Tes kesehatan, wawancara, dan uji publik ini akan mengurucutkan jumlah capim menjadi 10 orang dan nantinya diberikan kepada Presiden Jokowi. Dari 20 nama itu, 4 orang merupakan perwira polisi, 3 jaksa, dan seorang pensiunan jaksa. Adapun komisioner KPK 2015-2019 yang lolos profile assessment hanya Alexander Marwata. Seorang pegawai KPK juga dinyatakan lolos. Sepuluh calon lain yang lolos berprofesi hakim (1 orang), advokat (1), pegawai negeri sipil (3), dosen (3), karyawan BUMN (1), dan penasihat menteri (1).
Di sisi lain, sejumlah elemen masyarakat sipil menilai, beberapa nama yang diloloskan memiliki catatan hitam dalam pemberantasan korupsi.
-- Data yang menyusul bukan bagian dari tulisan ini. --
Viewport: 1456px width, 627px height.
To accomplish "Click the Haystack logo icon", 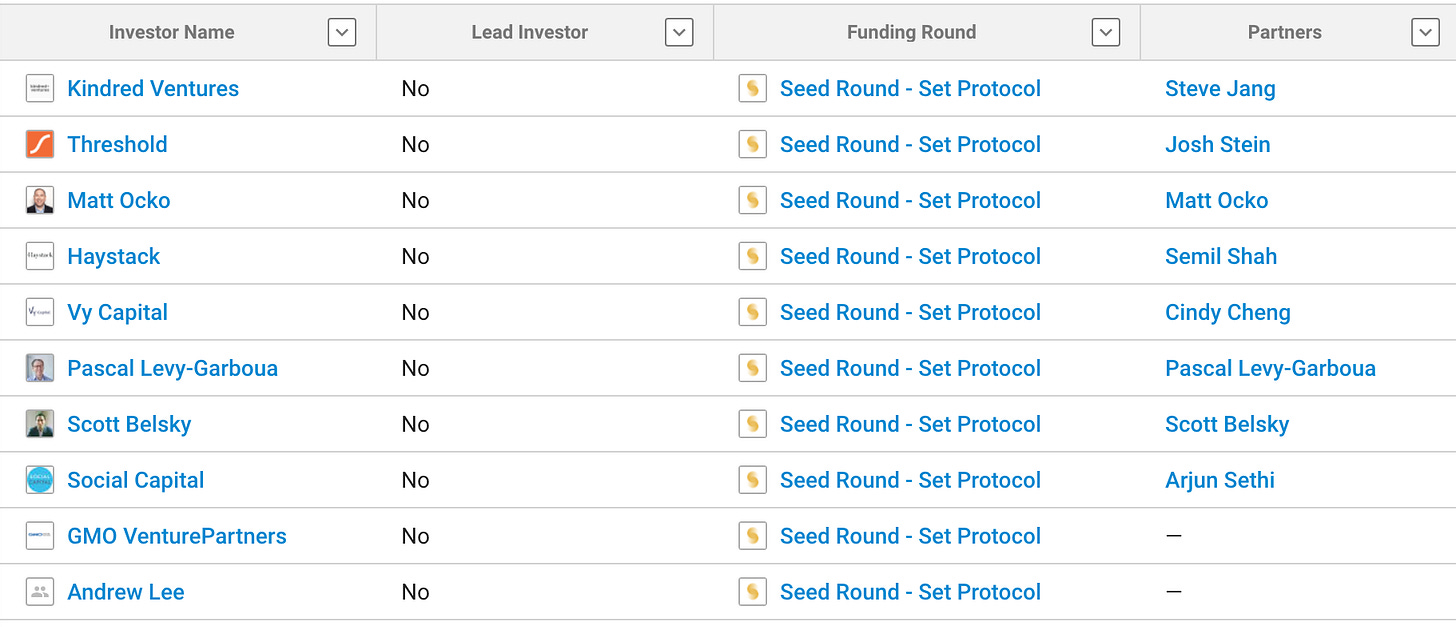I will [x=40, y=256].
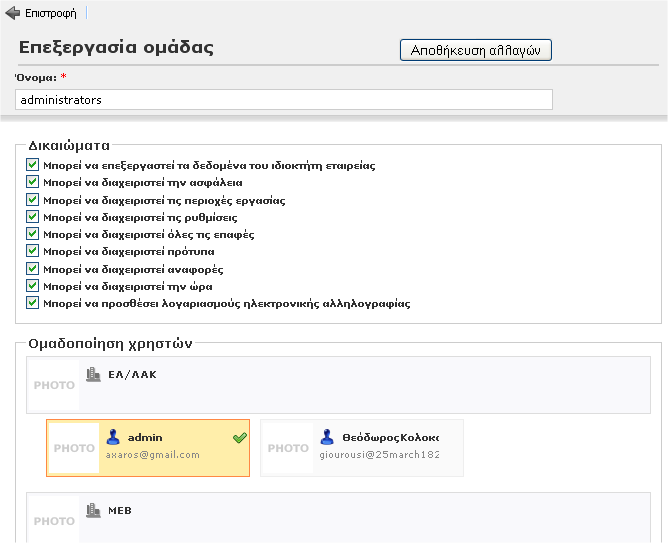668x543 pixels.
Task: Click the MEB company building icon
Action: (x=93, y=510)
Hal tersebut turut menjadi perhatian para guru besar di Indonesia. Sejumlah guru besar memberikan pandangannya terkait seleksi capim KPK.
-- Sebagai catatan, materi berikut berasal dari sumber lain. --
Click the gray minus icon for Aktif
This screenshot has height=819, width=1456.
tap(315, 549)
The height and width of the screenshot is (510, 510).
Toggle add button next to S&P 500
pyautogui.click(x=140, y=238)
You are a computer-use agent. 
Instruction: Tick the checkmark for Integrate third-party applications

Pandangan itu dihimpun oleh Dekan Fakultas Hukum UGM, Sigit Riyanto. Sigit mengaku mengumpulkan keterangan tertulis dari sejumlah guru besar. Ia menyatakan, pemberantasan korupsi merupakan upaya Bangsa Indonesia untuk membangun masa depan yang lebih maju, beradab, adil dan sejahtera. Ia menilai, KPK memiliki mandat yang mulia untuk mengawal upaya pemberantasan korupsi. Karenanya, memilih pimpinan KPK yang tidak berintegritas dan tidak memiliki rekam jejak yang baik sama halnya dengan melemahkan upaya pemberantasan korupsi.
Sigit juga menyitir pernyataan Rektor Universitas Al Azhar Indonesia, Asep Syaifuddin. Menurut Asep, KPK harus diisi orang-orang yang berintegritas tinggi dan berjiwa besar.
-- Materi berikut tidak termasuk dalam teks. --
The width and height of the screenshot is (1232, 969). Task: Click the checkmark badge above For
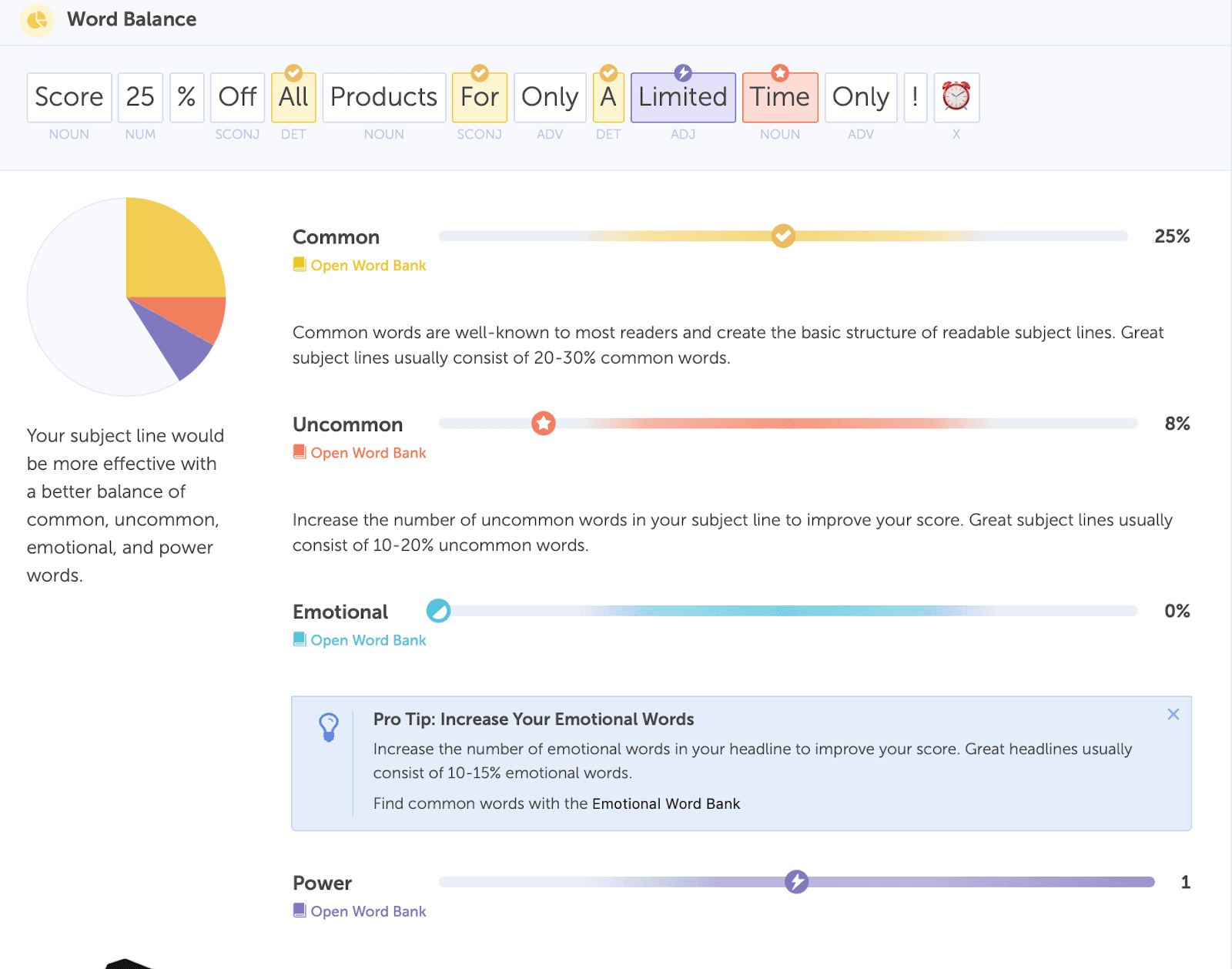tap(480, 73)
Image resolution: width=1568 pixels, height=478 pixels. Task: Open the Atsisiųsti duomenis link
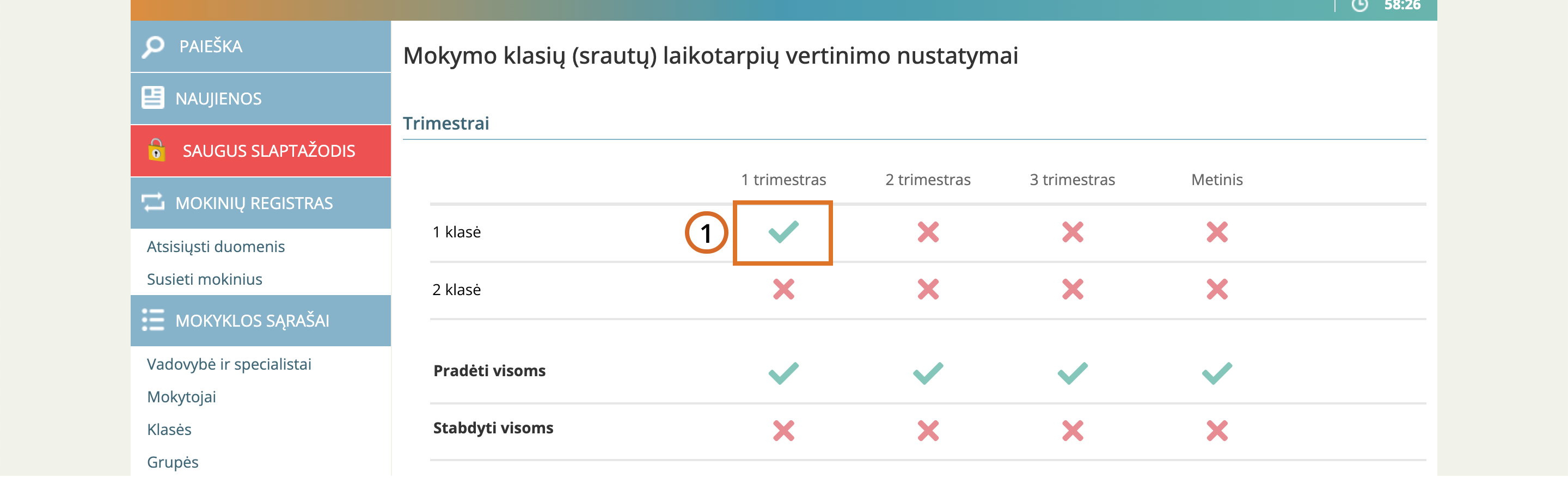click(216, 247)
“Jadi di dalam KPK adalah orang-orang yang bersih, jujur, bermoral tinggi, independen, dan tidak punya kepentingan apa-apa selain untuk menjadikan negara ini bersih dari korupsi,” kata Asep melalu keterangan tertulis yang dihimpun oleh Sigit.
Hal senada disampaikan Guru Besar Universitas Jenderal Soedirman, Hibnu Nugroho. Ia meminta pemilihan pimpinan KPK betul-betul mempertimbangkan masukan dari publik. Sebab, KPK milik publik sehingga faktor Integritas, independensi, dan profesionalitas merupakan harga mati. Seandainya tidak memenuhi harapan publik, Pansel KPK dan DPR sedianya tidak memaksakan diri untuk memilihnya.
Guru Besar Universitas Indonesia, Sulistyowati Irianto juga menyampaikan hal senada. Ia menilai, KPK adalah garda terdepan bagi Indonesia yang bersih dari korupsi.